Supplied material:

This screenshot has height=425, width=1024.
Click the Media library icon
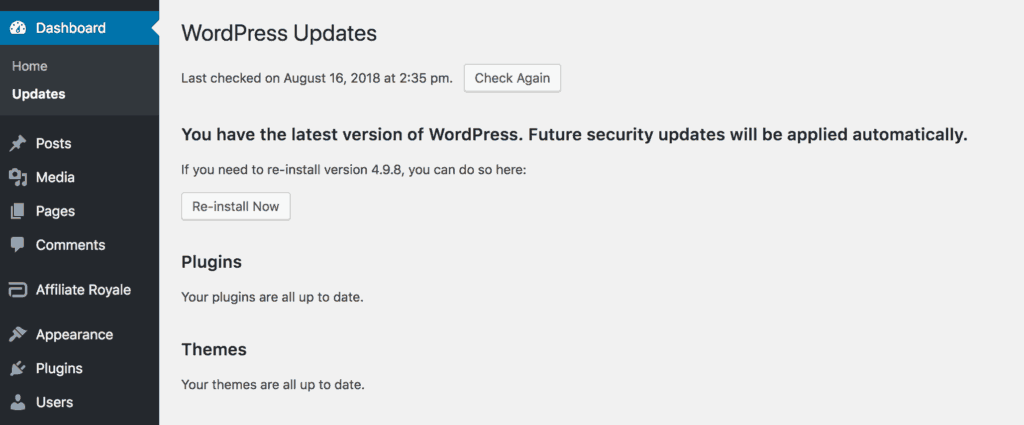coord(18,178)
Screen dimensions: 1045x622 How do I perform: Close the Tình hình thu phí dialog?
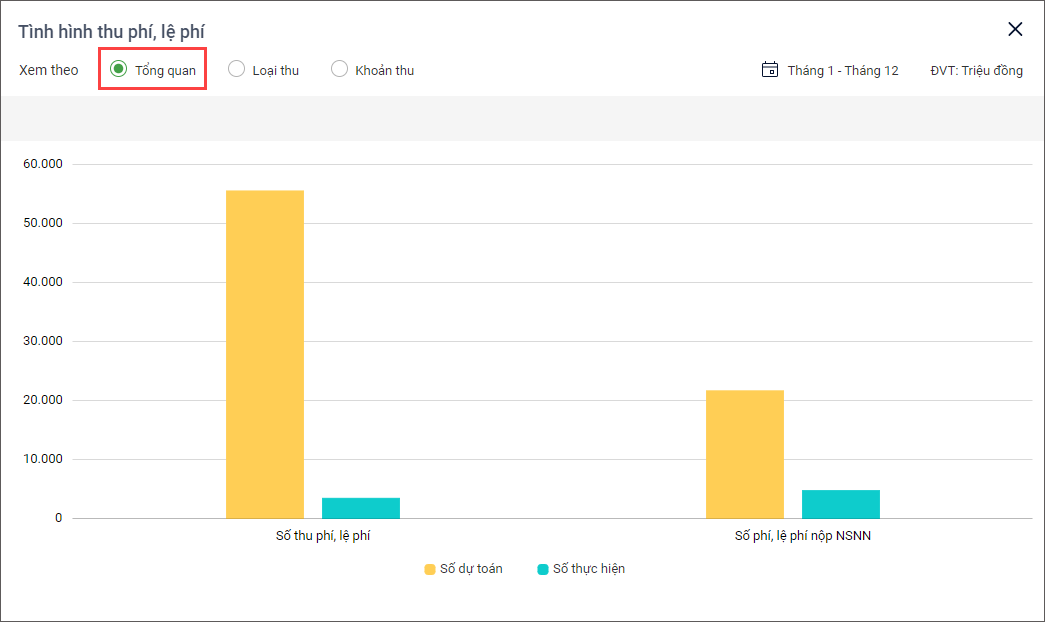pyautogui.click(x=1015, y=29)
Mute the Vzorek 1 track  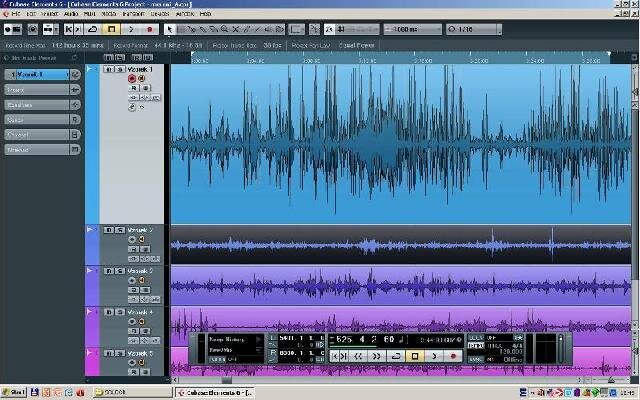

Directions for this task: Drop every picture, then write out the remaining entries above exactly as they appear.

Task output:
This screenshot has height=425, width=1024.
Click the Media library icon
coord(18,178)
Screen dimensions: 1045x622 How do I perform: Close the Tình hình thu phí dialog?
pyautogui.click(x=1015, y=29)
Mute the Vzorek 1 track  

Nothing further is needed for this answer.